In this work, we present a nuclear magnetic resonance (NMR) study of the spin dynamics in the rare-earth-based low-dimensional molecular magnetic chains Eu(hfac)(3)NITEt and Gd(hfac) 3NITEt (in short, Eu-Et and Gd-Et). Although both samples are based on the same chemical building block, [(hfac) 3NITEt], their magnetic properties change dramatically when the Eu3+ ion, which is nonmagnetic at low temperatures, is substituted by the magnetic Gd3+ ion. The present proton NMR investigation shows that, down to the lowest investigated temperature (T = 1.5 K for Gd-Et and T = 3 K for Eu-Et), the Eu-Et chain behaves as a one-dimensional Heisenberg model with antiferromagnetic exchange coupling (J = -20 K) between s = 1/2 organic radicals, and has a T-independent exchange frequency (omega(e) = 2.6 x 10(12) rad/s). In the Gd-Et chain, in contrast, a competition arises between nearest-neighbor ferromagnetic coupling and next-nearest-neighbor antiferromagnetic coupling; moreover, two phase transitions have previously been found, in agreement with Villain's conjecture: a first transition, at T-0 = 2.2 K, from a high temperature paramagnetic phase to a chiral spin liquid phase, and a second transition, at T-N = 1.9 K, to a three-dimensional helical spin solid phase.
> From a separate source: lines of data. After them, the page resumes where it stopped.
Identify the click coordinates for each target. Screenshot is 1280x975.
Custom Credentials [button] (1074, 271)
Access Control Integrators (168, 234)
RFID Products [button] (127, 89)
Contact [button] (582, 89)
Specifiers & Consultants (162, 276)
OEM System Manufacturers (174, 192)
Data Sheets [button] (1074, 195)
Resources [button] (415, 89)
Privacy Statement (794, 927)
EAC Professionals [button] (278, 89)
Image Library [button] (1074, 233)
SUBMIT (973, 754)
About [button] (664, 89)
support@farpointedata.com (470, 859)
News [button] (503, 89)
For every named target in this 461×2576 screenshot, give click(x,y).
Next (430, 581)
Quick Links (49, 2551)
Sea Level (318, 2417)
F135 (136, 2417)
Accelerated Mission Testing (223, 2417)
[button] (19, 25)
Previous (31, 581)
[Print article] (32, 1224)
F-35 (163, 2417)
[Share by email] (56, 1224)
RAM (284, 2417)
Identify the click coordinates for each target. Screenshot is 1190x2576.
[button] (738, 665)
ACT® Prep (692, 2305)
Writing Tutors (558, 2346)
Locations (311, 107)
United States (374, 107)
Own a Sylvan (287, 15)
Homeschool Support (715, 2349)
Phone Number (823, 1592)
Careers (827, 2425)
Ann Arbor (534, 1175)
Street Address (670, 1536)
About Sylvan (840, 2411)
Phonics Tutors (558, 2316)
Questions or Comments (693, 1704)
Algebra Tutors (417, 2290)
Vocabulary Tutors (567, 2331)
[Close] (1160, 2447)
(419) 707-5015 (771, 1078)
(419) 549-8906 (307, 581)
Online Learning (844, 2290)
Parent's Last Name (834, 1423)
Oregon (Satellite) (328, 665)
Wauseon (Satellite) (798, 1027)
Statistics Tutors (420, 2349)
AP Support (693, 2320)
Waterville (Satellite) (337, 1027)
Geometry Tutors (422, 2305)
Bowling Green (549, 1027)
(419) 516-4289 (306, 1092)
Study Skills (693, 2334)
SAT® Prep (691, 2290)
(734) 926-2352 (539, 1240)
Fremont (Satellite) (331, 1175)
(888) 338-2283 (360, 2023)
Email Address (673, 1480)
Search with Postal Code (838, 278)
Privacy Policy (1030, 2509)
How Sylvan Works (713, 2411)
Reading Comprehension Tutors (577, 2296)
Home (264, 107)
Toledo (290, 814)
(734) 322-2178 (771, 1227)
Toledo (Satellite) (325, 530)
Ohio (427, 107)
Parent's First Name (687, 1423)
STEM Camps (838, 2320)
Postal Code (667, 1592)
Contrary to the Eu-Et chain (whose three-dimensional ordering temperature is estimated to insurge at very low, T-N approximate to 0.3 K), critical spin dynamics effects have been measured in the Gd-Et chain on approaching T-N = 1.9 K: namely, a divergence of the proton nuclear spin-lattice relaxation rate 1/T1, which in turn produces a sudden wipe-out of the NMR signal in a very narrow (Delta T similar to 0.04 K) temperature range above T-N. Below T-N, an inhomogeneous broadening of the NMR line indicates a complete spin freezing. At T0 = 2.2 K, instead, such critical effects are not observed because NMR measurements probe the two-spin correlation function, while the chiral spin liquid phase transition is associated with a divergence of the four-spin correlation function.